Актриса была такой же как я, чужая и одинокая в холодном театре. Следы этого холода читались на ее лице. Мне был знаком этот холод, но я был призрак – а ей требовалось тепло славы, тем более что миллионы школьников когда-то уже влюбились в эту девочку с экрана, и я тоже. А теперь эта девочка была рядом. В кафе, в коридоре, в очереди в кассу – тот же взгляд, та же улыбка. Никуда она не исчезала, оказывается, а была человеком, который поселился во мне задолго до того, как мы встретились.
Мы виделись каждый день, но что мог сказать любимой актрисе человек-невидимка? В существовании которого я и сам начинал сомневаться? Подожди, не торопись, говорил этот человек. Возьми паузу. Театр, которому ты так предан, подскажет реплику. Это был год, когда для театра настало худшее время. Я называю его “худшим”, глядя из будущего, но уже тогда что-то носилось в воздухе, и это было ощущение рубежа. Для меня, привыкшего к незыблемости времени и места театра, ощущение этого перехода стало невыносимым. Главный режиссер, классик театра, огромный седой старик – он болел, он сдавал, он угасал. Его новые постановки критика обходила молчанием, поскольку ничего, кроме жалости к возрасту, они не вызывали. Главный и сам это чувствовал, и мечтал хотя бы напоследок вернуть славу. Однажды, когда софиты погасли и Липочка закончила монолог, нитки судьбы, долго висевшие без движения, снова дернулись. “Я устал от Шекспира, – сказал режиссер кому-то в зале (я узнал его голос). – Мне больше не о чем говорить с Островским. Это игра с пустыми воротами, мы и так скоро встретимся. Нет, дай мне пьесу новую. Неизвестного, молодого автора. Из нашей жизни. Я хочу поставить такую пьесу. Я хочу, чтобы в ней сыграли мои ученики. Дай мне такую пьесу, слышишь?”

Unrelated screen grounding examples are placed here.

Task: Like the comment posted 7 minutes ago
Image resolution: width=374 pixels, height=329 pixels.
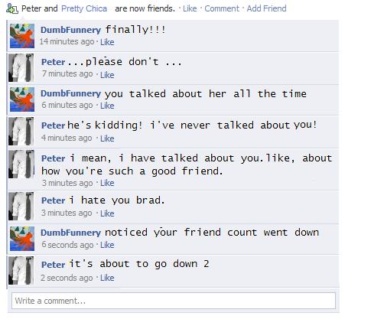Action: pyautogui.click(x=107, y=75)
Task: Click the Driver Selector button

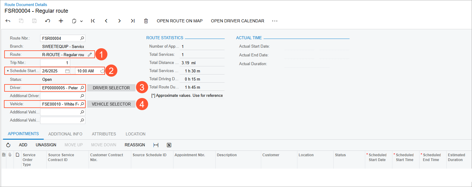Action: pos(111,88)
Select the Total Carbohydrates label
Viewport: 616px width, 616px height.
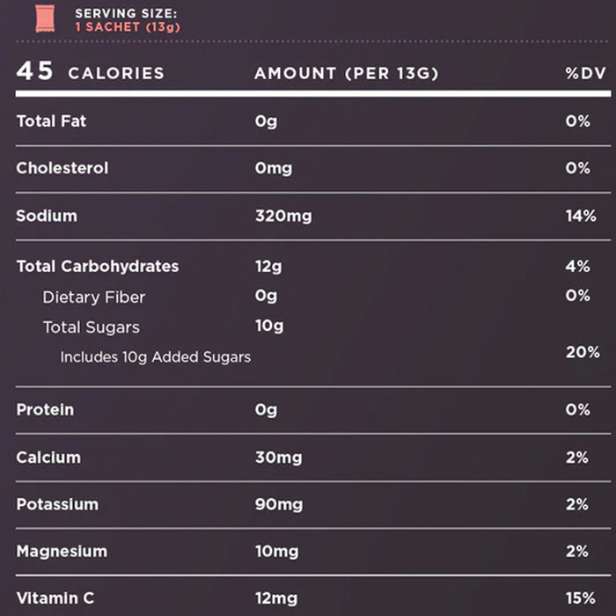[98, 267]
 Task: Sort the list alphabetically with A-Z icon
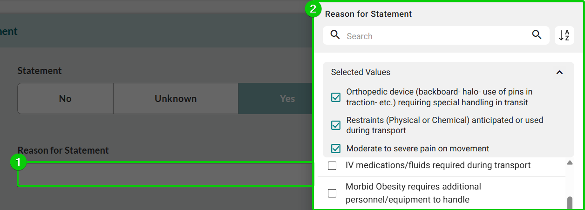(x=564, y=35)
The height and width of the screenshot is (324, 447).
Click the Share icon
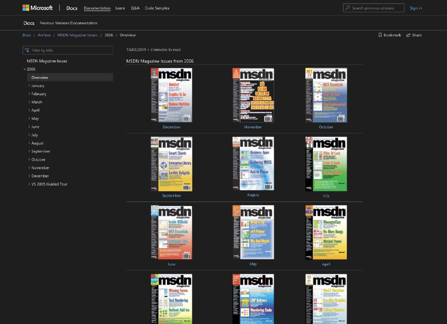click(x=408, y=35)
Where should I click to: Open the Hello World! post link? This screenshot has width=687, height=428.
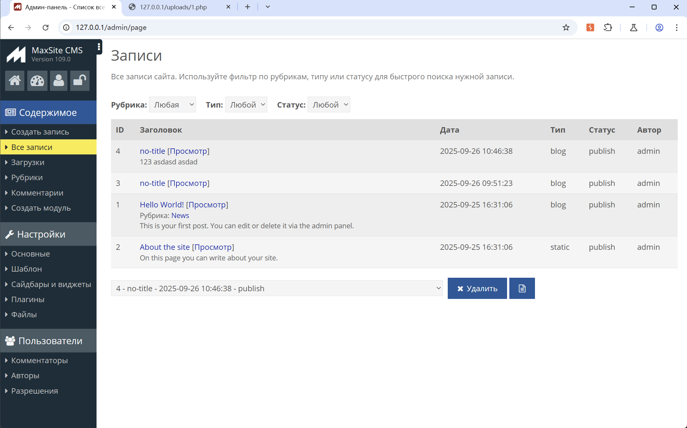point(162,205)
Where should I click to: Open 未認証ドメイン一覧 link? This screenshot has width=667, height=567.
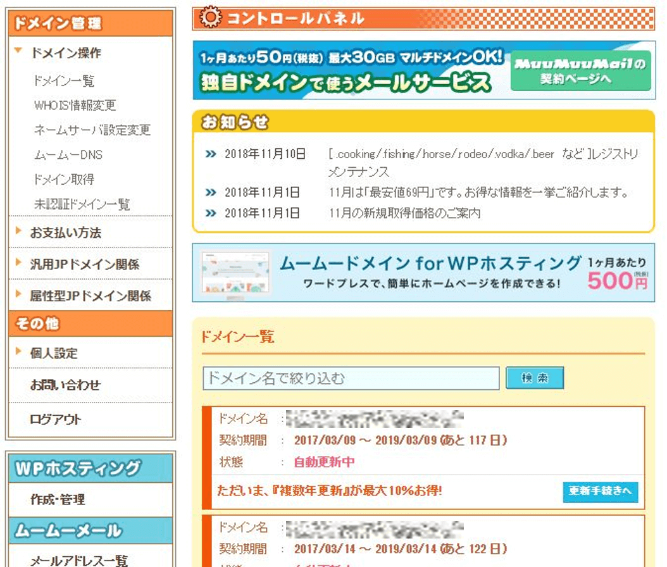coord(82,204)
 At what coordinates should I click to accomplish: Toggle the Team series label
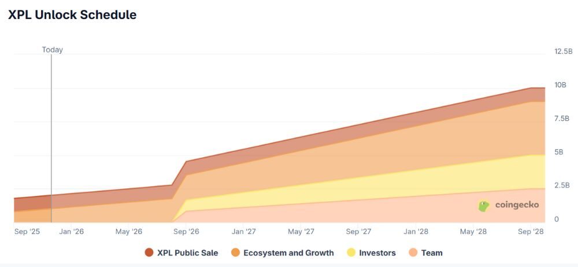[432, 253]
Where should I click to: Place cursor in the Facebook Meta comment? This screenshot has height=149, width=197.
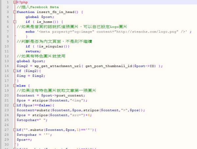38,7
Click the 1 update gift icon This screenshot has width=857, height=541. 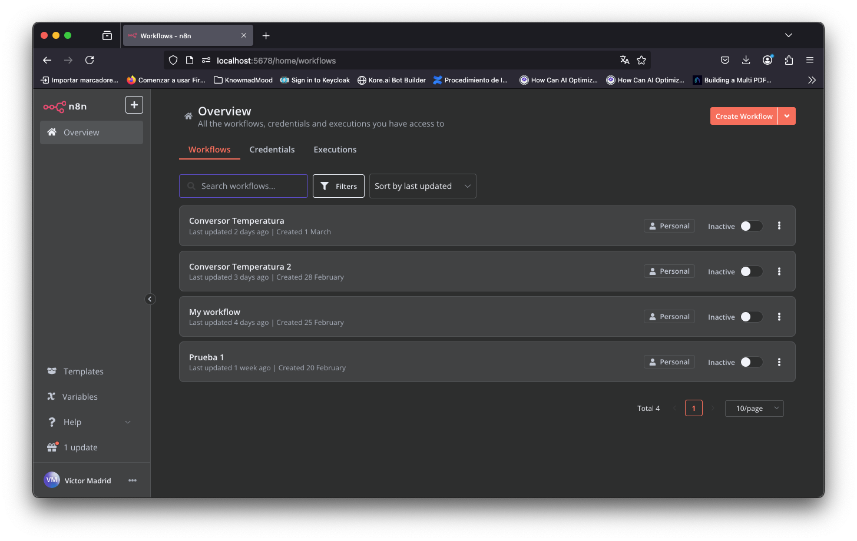[52, 447]
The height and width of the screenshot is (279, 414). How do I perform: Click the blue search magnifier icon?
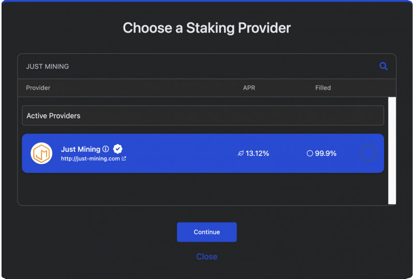click(383, 66)
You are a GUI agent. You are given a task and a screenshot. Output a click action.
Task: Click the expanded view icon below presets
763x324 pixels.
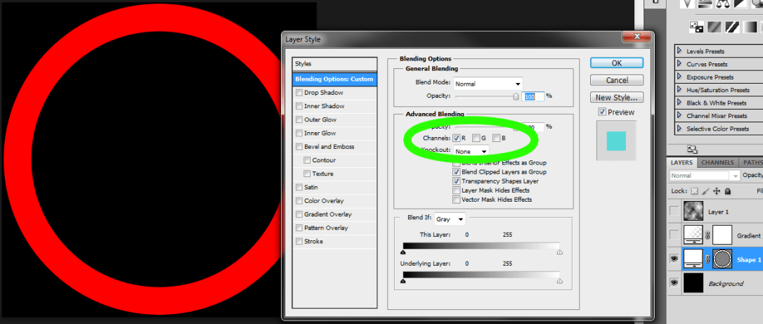[692, 149]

Он шел по пустому бельэтажу, и его сгорбленная фигура казалась громадной и беспомощной. А я сказал себе: ты напишешь эту пьесу. Ты, который знает как устроены лучшие пьесы мира; как расположить сцены, чтобы режиссеру и актерам было удобно; какие чувства доверять словам, а какие оставить между реплик. Но о чем? Ведь я не представлял “живой жизни”. Существует ли она, и если да – что чувствуют герои? Ничего особенного, ответил я. Возьми какую-нибудь историю. Из жизни тех, кого ты называл друзьями, пока не исчез в театре. Ведь у тебя есть актриса, девочка из детского фильма. Она готова на все, чтобы снова поймать удачу. Ты принесешь ей удачу. Вряд ли после такого объяснения в любви она откажет тебе.